I was energized in a way that I haven’t been for some time – by the number of people there from all across the continent and foreign countries [I was told about 200], as well as the obvious sense of commitment to doing and acting that I perceived on the part of most of the participants. 

More than anything, however, I was exhilarated by the large contingent of young activists. I had the tremendous pleasure of talking to a group of graduates and students from Boston’s Hebrew College rabbinic program, a student of the Bar/Bat Mitzvah class I taught in Cambridge years ago who has become an all grown up young woman who is working on social justice issues at a Jewish agency in Washington, D.C., and, most moving, the Young Jewish and Proud folks. These are the young people who stood up at the national Jewish federations’ General Assembly, interrupting Israeli prime minister Bibi Netanyahu’s presentation with signs that declared ideas like “The occupation delegitimizes Israel.” If you haven’t already seen it you must read “The Young Jewish Declaration.” One of the young Jews explained the difficulty in creating this document given the wide religious, social and gender differences within the group. There is an old adage that says “a camel is a horse put together by a committee.” Well, somehow these young people have created a magnificent show pony that is galloping around the world. Go to their web site where you will find the Declaration, a video of their General Assembly action and articles by some of these amazing young people. 
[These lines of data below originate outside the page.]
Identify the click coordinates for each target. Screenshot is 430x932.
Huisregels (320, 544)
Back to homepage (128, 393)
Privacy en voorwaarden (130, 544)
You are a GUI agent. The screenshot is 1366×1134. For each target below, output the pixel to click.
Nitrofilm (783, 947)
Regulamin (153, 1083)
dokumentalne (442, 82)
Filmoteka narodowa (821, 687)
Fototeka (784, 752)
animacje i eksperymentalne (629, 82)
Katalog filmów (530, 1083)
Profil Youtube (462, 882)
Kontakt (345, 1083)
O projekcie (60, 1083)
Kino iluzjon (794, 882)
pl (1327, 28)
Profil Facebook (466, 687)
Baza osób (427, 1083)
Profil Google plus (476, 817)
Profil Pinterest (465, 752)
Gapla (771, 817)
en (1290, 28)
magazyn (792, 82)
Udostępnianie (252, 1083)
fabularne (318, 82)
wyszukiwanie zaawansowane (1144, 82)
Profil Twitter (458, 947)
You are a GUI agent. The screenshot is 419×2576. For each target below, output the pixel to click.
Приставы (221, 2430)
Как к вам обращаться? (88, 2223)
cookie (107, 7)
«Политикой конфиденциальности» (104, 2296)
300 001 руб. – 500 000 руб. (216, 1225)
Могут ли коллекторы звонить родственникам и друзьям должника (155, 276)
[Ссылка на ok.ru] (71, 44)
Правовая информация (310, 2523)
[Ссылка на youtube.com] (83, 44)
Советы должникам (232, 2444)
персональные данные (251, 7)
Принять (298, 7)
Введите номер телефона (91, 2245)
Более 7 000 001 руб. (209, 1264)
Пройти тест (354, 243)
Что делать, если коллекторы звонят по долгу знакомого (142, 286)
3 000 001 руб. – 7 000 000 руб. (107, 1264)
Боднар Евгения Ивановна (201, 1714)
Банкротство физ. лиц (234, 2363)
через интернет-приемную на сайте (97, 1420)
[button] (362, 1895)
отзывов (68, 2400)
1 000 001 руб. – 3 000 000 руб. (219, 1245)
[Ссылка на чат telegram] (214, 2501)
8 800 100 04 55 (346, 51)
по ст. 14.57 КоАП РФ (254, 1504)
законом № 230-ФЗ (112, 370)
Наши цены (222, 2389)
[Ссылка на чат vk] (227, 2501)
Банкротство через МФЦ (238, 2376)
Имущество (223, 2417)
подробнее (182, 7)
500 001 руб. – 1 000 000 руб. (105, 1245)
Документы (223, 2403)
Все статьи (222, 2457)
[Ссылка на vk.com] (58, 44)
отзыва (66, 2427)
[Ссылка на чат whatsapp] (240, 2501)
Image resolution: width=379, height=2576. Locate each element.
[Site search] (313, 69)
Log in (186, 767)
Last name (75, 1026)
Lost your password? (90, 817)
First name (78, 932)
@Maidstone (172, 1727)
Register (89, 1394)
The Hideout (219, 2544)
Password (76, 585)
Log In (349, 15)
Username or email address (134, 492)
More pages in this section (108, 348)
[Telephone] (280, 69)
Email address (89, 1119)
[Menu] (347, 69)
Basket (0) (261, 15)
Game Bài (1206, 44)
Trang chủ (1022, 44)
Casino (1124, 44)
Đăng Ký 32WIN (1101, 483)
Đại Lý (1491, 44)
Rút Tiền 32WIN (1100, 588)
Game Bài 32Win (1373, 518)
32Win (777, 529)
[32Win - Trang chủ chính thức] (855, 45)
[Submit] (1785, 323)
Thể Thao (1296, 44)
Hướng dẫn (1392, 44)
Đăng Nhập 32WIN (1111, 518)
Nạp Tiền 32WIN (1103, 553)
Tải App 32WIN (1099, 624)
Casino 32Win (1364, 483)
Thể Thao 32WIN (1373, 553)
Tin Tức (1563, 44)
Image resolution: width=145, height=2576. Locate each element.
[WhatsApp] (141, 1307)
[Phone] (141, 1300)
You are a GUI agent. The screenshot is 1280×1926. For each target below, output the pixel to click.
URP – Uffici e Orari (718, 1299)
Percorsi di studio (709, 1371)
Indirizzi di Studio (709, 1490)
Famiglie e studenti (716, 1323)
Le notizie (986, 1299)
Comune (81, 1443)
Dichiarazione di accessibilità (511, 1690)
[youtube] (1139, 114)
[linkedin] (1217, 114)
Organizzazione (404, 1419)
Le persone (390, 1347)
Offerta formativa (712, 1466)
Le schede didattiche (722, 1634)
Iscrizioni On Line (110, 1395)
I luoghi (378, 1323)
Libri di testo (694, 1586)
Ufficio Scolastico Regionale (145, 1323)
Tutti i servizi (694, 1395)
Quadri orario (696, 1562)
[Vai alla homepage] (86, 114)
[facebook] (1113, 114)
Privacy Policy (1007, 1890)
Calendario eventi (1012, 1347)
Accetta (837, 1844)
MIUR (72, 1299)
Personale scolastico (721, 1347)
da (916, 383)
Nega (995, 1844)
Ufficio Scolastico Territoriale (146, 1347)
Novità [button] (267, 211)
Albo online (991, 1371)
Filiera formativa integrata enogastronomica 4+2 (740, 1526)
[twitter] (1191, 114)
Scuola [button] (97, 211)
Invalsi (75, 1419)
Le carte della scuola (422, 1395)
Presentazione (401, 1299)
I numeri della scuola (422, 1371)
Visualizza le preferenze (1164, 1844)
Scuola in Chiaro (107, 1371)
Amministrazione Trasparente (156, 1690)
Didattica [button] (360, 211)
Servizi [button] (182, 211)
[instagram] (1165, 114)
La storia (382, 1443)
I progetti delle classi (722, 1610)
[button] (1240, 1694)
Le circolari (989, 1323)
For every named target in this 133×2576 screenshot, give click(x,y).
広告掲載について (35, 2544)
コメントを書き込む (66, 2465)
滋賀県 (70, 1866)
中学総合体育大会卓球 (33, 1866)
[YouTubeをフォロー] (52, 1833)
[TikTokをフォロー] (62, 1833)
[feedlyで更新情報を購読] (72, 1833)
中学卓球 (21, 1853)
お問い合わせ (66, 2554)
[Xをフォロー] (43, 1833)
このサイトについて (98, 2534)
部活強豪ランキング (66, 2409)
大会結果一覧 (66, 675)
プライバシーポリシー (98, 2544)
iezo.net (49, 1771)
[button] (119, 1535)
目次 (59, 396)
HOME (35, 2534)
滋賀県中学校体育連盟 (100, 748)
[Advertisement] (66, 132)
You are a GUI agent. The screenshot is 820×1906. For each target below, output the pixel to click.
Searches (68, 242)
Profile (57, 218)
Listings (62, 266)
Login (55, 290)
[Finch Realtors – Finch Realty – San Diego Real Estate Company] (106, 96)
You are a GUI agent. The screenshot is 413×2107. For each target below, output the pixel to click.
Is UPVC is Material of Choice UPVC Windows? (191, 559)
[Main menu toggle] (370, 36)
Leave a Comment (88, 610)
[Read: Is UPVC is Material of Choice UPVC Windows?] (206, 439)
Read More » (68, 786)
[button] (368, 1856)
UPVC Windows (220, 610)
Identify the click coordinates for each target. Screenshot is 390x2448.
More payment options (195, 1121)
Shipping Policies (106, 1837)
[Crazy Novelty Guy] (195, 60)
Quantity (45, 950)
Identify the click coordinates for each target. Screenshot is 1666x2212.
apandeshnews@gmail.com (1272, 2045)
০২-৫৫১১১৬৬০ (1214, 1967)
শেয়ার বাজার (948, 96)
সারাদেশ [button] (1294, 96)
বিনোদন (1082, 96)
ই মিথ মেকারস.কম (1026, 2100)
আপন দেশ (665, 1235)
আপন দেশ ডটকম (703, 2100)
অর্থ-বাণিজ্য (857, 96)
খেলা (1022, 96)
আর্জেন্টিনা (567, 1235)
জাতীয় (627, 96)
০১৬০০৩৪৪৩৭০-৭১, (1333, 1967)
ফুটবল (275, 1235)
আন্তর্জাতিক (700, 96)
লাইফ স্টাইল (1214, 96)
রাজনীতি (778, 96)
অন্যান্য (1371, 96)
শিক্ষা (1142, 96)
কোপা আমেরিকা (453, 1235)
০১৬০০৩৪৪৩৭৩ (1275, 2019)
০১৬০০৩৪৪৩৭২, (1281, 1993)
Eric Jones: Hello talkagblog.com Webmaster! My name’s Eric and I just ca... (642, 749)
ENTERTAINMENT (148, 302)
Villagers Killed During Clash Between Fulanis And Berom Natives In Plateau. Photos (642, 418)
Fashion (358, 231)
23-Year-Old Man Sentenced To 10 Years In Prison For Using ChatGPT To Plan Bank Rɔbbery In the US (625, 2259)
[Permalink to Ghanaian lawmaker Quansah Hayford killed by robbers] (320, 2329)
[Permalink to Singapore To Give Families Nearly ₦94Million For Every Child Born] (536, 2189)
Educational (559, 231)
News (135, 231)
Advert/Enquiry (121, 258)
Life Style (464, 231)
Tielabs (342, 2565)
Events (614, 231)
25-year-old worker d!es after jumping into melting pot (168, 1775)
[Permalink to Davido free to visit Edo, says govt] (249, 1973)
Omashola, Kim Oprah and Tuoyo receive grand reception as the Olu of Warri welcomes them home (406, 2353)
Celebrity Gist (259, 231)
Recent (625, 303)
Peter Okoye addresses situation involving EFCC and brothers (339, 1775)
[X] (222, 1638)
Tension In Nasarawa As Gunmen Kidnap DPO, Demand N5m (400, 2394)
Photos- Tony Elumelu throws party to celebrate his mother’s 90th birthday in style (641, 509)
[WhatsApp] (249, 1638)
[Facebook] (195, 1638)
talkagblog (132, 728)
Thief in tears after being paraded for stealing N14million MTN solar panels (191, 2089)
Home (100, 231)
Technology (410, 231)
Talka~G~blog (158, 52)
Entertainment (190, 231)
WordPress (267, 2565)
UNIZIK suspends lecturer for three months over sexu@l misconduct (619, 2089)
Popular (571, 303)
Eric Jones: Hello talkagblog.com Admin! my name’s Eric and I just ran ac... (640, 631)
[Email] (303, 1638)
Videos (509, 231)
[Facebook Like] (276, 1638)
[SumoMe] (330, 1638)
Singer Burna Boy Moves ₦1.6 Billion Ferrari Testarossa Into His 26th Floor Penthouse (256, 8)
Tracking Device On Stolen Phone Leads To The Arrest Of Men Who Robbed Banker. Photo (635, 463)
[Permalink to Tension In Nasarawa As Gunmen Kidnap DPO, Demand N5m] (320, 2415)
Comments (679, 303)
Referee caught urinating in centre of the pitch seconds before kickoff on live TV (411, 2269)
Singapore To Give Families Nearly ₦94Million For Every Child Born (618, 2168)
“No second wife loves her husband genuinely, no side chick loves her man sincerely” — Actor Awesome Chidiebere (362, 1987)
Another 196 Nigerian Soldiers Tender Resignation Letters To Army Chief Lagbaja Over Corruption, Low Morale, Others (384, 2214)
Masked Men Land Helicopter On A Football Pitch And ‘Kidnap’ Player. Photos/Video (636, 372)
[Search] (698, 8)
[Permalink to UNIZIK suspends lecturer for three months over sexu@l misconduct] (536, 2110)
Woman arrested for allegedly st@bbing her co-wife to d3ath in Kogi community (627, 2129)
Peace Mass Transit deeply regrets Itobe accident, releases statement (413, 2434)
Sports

Perhaps the highlight of the weekend came Motzei Shabbat [Saturday evening] when the Young Jewish and Proud folks read some of their poetry. It’s been a long time since I was moved the way I was listening to these special, beautiful written gifts. I’m intent on getting some of their work at which time I will post it here.

For some of us aging ‘60’s activists who are sometimes jaded, tired and burned out this was like a powerful jump start. As one who sometimes despairs of who will carry on with our work, I have rarely experienced an elixir as powerful as these proud young Jews.  These are our children as well as our future and that makes us proud too.